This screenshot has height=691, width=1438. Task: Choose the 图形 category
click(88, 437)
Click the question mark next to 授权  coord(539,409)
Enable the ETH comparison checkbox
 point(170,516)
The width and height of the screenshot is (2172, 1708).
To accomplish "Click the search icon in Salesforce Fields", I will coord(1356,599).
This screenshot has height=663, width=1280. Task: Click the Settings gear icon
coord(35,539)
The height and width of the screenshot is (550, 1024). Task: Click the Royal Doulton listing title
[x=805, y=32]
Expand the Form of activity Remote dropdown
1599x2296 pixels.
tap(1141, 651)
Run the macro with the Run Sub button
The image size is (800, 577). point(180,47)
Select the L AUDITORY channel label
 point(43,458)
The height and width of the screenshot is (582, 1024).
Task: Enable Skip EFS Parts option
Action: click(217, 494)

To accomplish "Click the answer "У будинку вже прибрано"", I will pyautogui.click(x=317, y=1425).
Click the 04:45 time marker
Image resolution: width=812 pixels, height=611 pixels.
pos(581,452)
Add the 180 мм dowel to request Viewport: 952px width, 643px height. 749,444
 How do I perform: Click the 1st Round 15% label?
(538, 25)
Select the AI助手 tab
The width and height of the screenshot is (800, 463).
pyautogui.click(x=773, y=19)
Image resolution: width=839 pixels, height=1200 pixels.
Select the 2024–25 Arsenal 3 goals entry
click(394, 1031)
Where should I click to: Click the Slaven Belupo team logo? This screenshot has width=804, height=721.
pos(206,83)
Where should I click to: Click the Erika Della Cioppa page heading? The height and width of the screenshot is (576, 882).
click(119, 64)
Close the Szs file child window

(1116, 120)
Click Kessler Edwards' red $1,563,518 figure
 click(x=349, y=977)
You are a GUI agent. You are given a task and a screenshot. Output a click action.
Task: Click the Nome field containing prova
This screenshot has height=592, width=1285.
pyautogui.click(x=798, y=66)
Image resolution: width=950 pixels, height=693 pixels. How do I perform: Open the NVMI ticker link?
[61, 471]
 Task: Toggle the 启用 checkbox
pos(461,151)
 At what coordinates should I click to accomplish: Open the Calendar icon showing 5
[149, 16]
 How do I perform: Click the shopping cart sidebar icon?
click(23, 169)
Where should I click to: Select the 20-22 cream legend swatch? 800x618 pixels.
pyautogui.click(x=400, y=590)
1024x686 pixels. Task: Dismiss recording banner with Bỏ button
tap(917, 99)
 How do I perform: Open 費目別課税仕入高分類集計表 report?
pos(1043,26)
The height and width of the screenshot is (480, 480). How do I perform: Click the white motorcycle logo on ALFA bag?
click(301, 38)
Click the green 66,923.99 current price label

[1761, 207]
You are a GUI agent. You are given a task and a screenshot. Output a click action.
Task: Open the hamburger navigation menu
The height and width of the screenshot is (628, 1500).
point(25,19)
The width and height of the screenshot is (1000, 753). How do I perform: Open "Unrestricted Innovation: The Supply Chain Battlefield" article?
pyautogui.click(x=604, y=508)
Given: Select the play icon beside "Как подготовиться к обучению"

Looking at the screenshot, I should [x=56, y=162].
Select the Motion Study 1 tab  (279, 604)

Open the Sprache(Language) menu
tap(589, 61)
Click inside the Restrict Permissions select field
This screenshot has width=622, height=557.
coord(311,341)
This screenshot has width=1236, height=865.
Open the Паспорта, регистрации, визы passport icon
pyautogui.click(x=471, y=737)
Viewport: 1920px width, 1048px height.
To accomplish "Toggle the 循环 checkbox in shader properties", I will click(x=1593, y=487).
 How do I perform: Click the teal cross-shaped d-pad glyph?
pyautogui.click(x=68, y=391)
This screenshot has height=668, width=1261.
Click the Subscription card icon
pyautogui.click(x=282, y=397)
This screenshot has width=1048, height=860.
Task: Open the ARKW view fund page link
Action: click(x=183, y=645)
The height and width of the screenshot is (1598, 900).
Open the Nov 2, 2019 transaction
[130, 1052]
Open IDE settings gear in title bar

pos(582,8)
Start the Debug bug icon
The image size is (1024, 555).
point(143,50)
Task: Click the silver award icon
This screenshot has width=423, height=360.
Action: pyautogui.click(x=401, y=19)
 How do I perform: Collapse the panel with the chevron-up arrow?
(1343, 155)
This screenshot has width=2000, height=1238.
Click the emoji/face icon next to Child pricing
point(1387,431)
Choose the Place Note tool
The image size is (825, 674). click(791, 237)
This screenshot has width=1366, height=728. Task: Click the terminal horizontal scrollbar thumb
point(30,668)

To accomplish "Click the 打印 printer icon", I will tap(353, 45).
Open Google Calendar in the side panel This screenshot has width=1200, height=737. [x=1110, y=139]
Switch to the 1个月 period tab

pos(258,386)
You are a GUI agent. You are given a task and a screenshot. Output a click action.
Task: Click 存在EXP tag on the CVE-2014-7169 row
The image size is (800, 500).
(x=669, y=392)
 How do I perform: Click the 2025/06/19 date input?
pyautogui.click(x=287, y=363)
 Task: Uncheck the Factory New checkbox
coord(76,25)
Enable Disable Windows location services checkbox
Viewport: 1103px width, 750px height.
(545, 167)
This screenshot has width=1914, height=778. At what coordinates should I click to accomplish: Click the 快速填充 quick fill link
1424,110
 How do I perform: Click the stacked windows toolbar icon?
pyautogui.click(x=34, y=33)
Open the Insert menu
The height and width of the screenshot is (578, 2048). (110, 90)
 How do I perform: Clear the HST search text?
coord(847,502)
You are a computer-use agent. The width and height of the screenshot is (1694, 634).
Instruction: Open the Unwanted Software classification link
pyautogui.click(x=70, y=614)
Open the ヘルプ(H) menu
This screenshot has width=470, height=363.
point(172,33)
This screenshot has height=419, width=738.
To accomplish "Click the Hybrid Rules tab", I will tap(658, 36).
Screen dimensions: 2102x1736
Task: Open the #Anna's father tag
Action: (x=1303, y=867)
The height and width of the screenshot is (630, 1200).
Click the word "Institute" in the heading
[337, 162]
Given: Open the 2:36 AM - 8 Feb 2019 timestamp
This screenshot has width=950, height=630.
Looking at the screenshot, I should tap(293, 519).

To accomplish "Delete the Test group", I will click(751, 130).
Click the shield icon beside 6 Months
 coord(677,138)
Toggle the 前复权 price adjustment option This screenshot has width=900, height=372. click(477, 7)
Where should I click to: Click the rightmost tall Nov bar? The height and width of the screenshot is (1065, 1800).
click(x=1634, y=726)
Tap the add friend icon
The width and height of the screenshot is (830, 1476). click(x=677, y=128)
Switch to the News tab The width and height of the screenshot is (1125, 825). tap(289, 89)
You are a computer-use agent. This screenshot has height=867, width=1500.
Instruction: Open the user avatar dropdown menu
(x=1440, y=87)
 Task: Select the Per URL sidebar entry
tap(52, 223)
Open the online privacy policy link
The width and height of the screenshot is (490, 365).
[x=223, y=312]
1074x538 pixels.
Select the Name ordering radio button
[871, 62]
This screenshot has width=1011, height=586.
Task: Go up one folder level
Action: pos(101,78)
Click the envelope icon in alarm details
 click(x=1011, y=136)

## Instructions for the task
Each entry must be retyped exactly as it was written above.

## Solution to this exercise
This screenshot has height=691, width=1438. Task: Choose the 图形 category
click(88, 437)
Click the question mark next to 授权  coord(539,409)
Enable the ETH comparison checkbox
 point(170,516)
The width and height of the screenshot is (2172, 1708).
To accomplish "Click the search icon in Salesforce Fields", I will coord(1356,599).
This screenshot has height=663, width=1280. Task: Click the Settings gear icon
coord(35,539)
The height and width of the screenshot is (550, 1024). Task: Click the Royal Doulton listing title
[x=805, y=32]
Expand the Form of activity Remote dropdown
1599x2296 pixels.
tap(1141, 651)
Run the macro with the Run Sub button
The image size is (800, 577). point(180,47)
Select the L AUDITORY channel label
 point(43,458)
The height and width of the screenshot is (582, 1024).
Task: Enable Skip EFS Parts option
Action: click(217, 494)

To accomplish "Click the answer "У будинку вже прибрано"", I will pyautogui.click(x=317, y=1425).
Click the 04:45 time marker
Image resolution: width=812 pixels, height=611 pixels.
pos(581,452)
Add the 180 мм dowel to request Viewport: 952px width, 643px height. 749,444
 How do I perform: Click the 1st Round 15% label?
(538, 25)
Select the AI助手 tab
The width and height of the screenshot is (800, 463).
pyautogui.click(x=773, y=19)
Image resolution: width=839 pixels, height=1200 pixels.
Select the 2024–25 Arsenal 3 goals entry
click(394, 1031)
Where should I click to: Click the Slaven Belupo team logo? This screenshot has width=804, height=721.
pos(206,83)
Where should I click to: Click the Erika Della Cioppa page heading? The height and width of the screenshot is (576, 882).
click(119, 64)
Close the Szs file child window

(1116, 120)
Click Kessler Edwards' red $1,563,518 figure
 click(x=349, y=977)
You are a GUI agent. You are given a task and a screenshot. Output a click action.
Task: Click the Nome field containing prova
This screenshot has height=592, width=1285.
pyautogui.click(x=798, y=66)
Image resolution: width=950 pixels, height=693 pixels. How do I perform: Open the NVMI ticker link?
[61, 471]
 Task: Toggle the 启用 checkbox
pos(461,151)
 At what coordinates should I click to accomplish: Open the Calendar icon showing 5
[149, 16]
 How do I perform: Click the shopping cart sidebar icon?
click(23, 169)
Where should I click to: Select the 20-22 cream legend swatch? 800x618 pixels.
pyautogui.click(x=400, y=590)
1024x686 pixels. Task: Dismiss recording banner with Bỏ button
tap(917, 99)
 How do I perform: Open 費目別課税仕入高分類集計表 report?
pos(1043,26)
The height and width of the screenshot is (480, 480). How do I perform: Click the white motorcycle logo on ALFA bag?
click(301, 38)
Click the green 66,923.99 current price label

[1761, 207]
You are a GUI agent. You are given a task and a screenshot. Output a click action.
Task: Open the hamburger navigation menu
The height and width of the screenshot is (628, 1500).
point(25,19)
The width and height of the screenshot is (1000, 753). How do I perform: Open "Unrestricted Innovation: The Supply Chain Battlefield" article?
pyautogui.click(x=604, y=508)
Given: Select the play icon beside "Как подготовиться к обучению"

Looking at the screenshot, I should [x=56, y=162].
Select the Motion Study 1 tab  (279, 604)

Open the Sprache(Language) menu
tap(589, 61)
Click inside the Restrict Permissions select field
This screenshot has width=622, height=557.
coord(311,341)
This screenshot has width=1236, height=865.
Open the Паспорта, регистрации, визы passport icon
pyautogui.click(x=471, y=737)
Viewport: 1920px width, 1048px height.
To accomplish "Toggle the 循环 checkbox in shader properties", I will click(x=1593, y=487).
 How do I perform: Click the teal cross-shaped d-pad glyph?
pyautogui.click(x=68, y=391)
This screenshot has height=668, width=1261.
Click the Subscription card icon
pyautogui.click(x=282, y=397)
This screenshot has width=1048, height=860.
Task: Open the ARKW view fund page link
Action: click(x=183, y=645)
The height and width of the screenshot is (1598, 900).
Open the Nov 2, 2019 transaction
[130, 1052]
Open IDE settings gear in title bar

pos(582,8)
Start the Debug bug icon
The image size is (1024, 555).
point(143,50)
Task: Click the silver award icon
This screenshot has width=423, height=360.
Action: pyautogui.click(x=401, y=19)
 How do I perform: Collapse the panel with the chevron-up arrow?
(1343, 155)
This screenshot has width=2000, height=1238.
Click the emoji/face icon next to Child pricing
point(1387,431)
Choose the Place Note tool
The image size is (825, 674). click(791, 237)
This screenshot has width=1366, height=728. Task: Click the terminal horizontal scrollbar thumb
point(30,668)

To accomplish "Click the 打印 printer icon", I will tap(353, 45).
Open Google Calendar in the side panel This screenshot has width=1200, height=737. [x=1110, y=139]
Switch to the 1个月 period tab

pos(258,386)
You are a GUI agent. You are given a task and a screenshot. Output a click action.
Task: Click 存在EXP tag on the CVE-2014-7169 row
The image size is (800, 500).
(x=669, y=392)
 How do I perform: Click the 2025/06/19 date input?
pyautogui.click(x=287, y=363)
 Task: Uncheck the Factory New checkbox
coord(76,25)
Enable Disable Windows location services checkbox
Viewport: 1103px width, 750px height.
(545, 167)
This screenshot has width=1914, height=778. At what coordinates should I click to accomplish: Click the 快速填充 quick fill link
1424,110
 How do I perform: Click the stacked windows toolbar icon?
pyautogui.click(x=34, y=33)
Open the Insert menu
The height and width of the screenshot is (578, 2048). (110, 90)
 How do I perform: Clear the HST search text?
coord(847,502)
You are a computer-use agent. The width and height of the screenshot is (1694, 634).
Instruction: Open the Unwanted Software classification link
pyautogui.click(x=70, y=614)
Open the ヘルプ(H) menu
This screenshot has width=470, height=363.
point(172,33)
This screenshot has height=419, width=738.
To accomplish "Click the Hybrid Rules tab", I will tap(658, 36).
Screen dimensions: 2102x1736
Task: Open the #Anna's father tag
Action: (x=1303, y=867)
The height and width of the screenshot is (630, 1200).
Click the word "Institute" in the heading
[337, 162]
Given: Open the 2:36 AM - 8 Feb 2019 timestamp
This screenshot has width=950, height=630.
Looking at the screenshot, I should tap(293, 519).

To accomplish "Delete the Test group", I will click(751, 130).
Click the shield icon beside 6 Months
 coord(677,138)
Toggle the 前复权 price adjustment option This screenshot has width=900, height=372. click(477, 7)
Where should I click to: Click the rightmost tall Nov bar? The height and width of the screenshot is (1065, 1800).
click(x=1634, y=726)
Tap the add friend icon
The width and height of the screenshot is (830, 1476). click(x=677, y=128)
Switch to the News tab The width and height of the screenshot is (1125, 825). tap(289, 89)
You are a computer-use agent. This screenshot has height=867, width=1500.
Instruction: Open the user avatar dropdown menu
(x=1440, y=87)
 Task: Select the Per URL sidebar entry
tap(52, 223)
Open the online privacy policy link
The width and height of the screenshot is (490, 365).
[x=223, y=312]
1074x538 pixels.
Select the Name ordering radio button
[871, 62]
This screenshot has width=1011, height=586.
Task: Go up one folder level
Action: pos(101,78)
Click the envelope icon in alarm details
 click(x=1011, y=136)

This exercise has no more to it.